→ Article:
Given the discussions about cache-ops and the name for them on tech-cmo and the desire to avoid "co", "COF" (which can also mean "change of flow") may not be the best choice for the extension short-name. What about just "Sshpm", as this extension is what really allows the HPM to be well-utilized by tools like perf? Or is that too confusing since hpm already exists?
Using 'hpm' probably would be a bit confusing. But I'll look into alternatives. Btw, since a new extension naming standard is being developed, ultimately this (and all other extensions) will need to conform to the new scheme (although the 'Ss' part of this name is expected to be consistent with that new scheme). Also note that CMO group extensions will have "Zi*" names and the concern over use of "co" or "cop" as a root name was particularly in that context (i.e. wrt other Unpriv spec extensions; while this extension in the "S" name space for Priv extensions). But in any case I'll explore alternatives that may be acceptable.
Is there a reason there is no mcountovf? It would simplify the software for an M-mode tool, and for cores that don't have an S-mode.
This has been discussed (with the lead architects; I'll stop repeatedly mentioning this). And in standard RISC philosophy form, it was considered to have insufficient justification. For a core with S-mode and if M-mode wants to examine the bits for counters that have not been "delegated" down to S-mode via mcounteren, then M-mode can either use a three-instruction sequence to read a version of scountovf unaffected by mcounteren, or it can directly check the individual mhpmevent.OF bits that it cares about. The latter also applies for a core without S-mode that implements this extension. (Further, I imagine a "no S-mode" CPU probably only implements a small number of counters.)
How is overflow defined for an implementation that implements 32<n<64 bits in the counter registers? Although the registers are architecturally 64 bits, an implementation may not want to support all of them.
The Priv spec says "The mhpmcounters are WARL registers that support up to 64 bits of precision". This allows complete flexibility for how many implemented bits there are.
Since count values are defined as unsigned, there is always an equivalent unsigned 64-bit current count value irrespective of the implemented size. So overflow is well-defined (modulo the issue down below).
Mandating full 64-bit counters may make an implementation area-prohibitive for the smallest of perfmon-enabled embedded cores. I think this could be specified like this: "An implementation may implement less than 64 bits for the hpmcounter CSRs. On such an implementation, software can query the bit width of the hmpcounter registers by taking advantage of the WARL behavior: writing all 1's and reading back to see which bits retained the set value.
This would be an issue to raise with the existing Priv spec, not with this extension. But as noted above, this isn't really an issue since it is already comprehended by the Priv spec.
Also, on such implementations, overflow is defined to occur when the highest implemented bit transitions from 1 to 0." Given that, software can do the right thing regardless of implemented bit width.
Good point. The current proposed definition doesn't properly comprehend the WARL nature of the hpmcounter registers. I'll switch to a definition along the lines of what you describe (I agree that that is what is needed). Count values remain as unsigned values and overflow is unsigned overflow of the implemented bits.
Greg

→ Information supplied:
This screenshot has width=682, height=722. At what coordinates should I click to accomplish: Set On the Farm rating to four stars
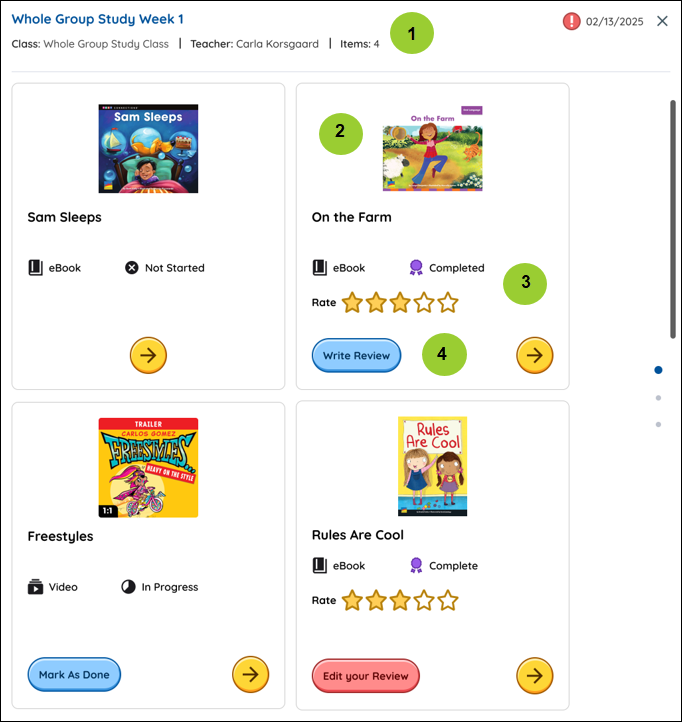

→ Work to do:
Quote the thread on counter overflow word for word, everything from "Since count values" down to "the Priv spec.". Rely on the thread alone, not on the data.

→ Result of the task:
Since count values are defined as unsigned, there is always an equivalent unsigned 64-bit current count value irrespective of the implemented size. So overflow is well-defined (modulo the issue down below).
Mandating full 64-bit counters may make an implementation area-prohibitive for the smallest of perfmon-enabled embedded cores. I think this could be specified like this: "An implementation may implement less than 64 bits for the hpmcounter CSRs. On such an implementation, software can query the bit width of the hmpcounter registers by taking advantage of the WARL behavior: writing all 1's and reading back to see which bits retained the set value.
This would be an issue to raise with the existing Priv spec, not with this extension. But as noted above, this isn't really an issue since it is already comprehended by the Priv spec.